The five-fold propaganda strategy of Hamas consists of (1) launching relentless attacks against Israeli civilians, thus (2) forcing Israel to react, before (3) posturing as the victims of a ruthless aggressor, (4) claiming alleged breaches of human rights to tarnish and undermine the respectability of Israel internationally and finally (5) justifying a new wave of attacks against Israel and its people. The tragedy that occurred at the United Nations-run school on 6 January is a typical example of this obnoxious, evil strategy. Hamas terrorists moved into position next to the school and fired mortar shells at Israeli troops. Israeli forces returned fire, which set off a series of bombs that Hamas had planted as booby-traps within the school. As a result 40 Palestinians civilians who had taken refuge in these premises were killed. The UN failed to ensure that the building was a safe location for civilians, refused to take its share of responsibility in the massacre and was quick to blame the Israelis, adding its voice of condemnation to Hamas supporters.

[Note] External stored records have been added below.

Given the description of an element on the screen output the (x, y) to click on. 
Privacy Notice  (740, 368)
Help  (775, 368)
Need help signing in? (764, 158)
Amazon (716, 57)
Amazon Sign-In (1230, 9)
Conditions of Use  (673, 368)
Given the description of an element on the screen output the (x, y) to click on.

Supporting Israel and helping innocent civilians
How should a democratic State like Israel, which abides by the rule of law and respects human rights, deal with terrorist groups such as Hamas to protect its people? For years on end Israel has asked Hamas to stop and finally agreed to a truce via Egypt’s mediation, which Hamas has not respected. Hamas was warned and knew that rocket and shell mortar launching would not be tolerated by Israel indefinitely. Faced with the lethargy shown by Western democracy in addressing this matter, Israel had no other option than to try to dismantle the source of violence itself. The measures taken by Israel were absolutely necessary and by all standards proportionate in circumstances made extremely difficult by Hamas, which was using the civilian population as a human shield. Instead of exercising pressure to obtain a ceasefire that would benefit the terrorists, Western democracies should have given their support to Israel by helping to put the Hamas murder machine out of action and protect innocent Palestinian civilians. Israel refused to give up the operation despite adverse media propaganda and international pressure. This is a courageous stand, and one that Western democracies also need to take in order to root out home-grown terrorism from their own societies, while at the same time devising measures to effectively ensure the protection of innocent civilians, particularly children.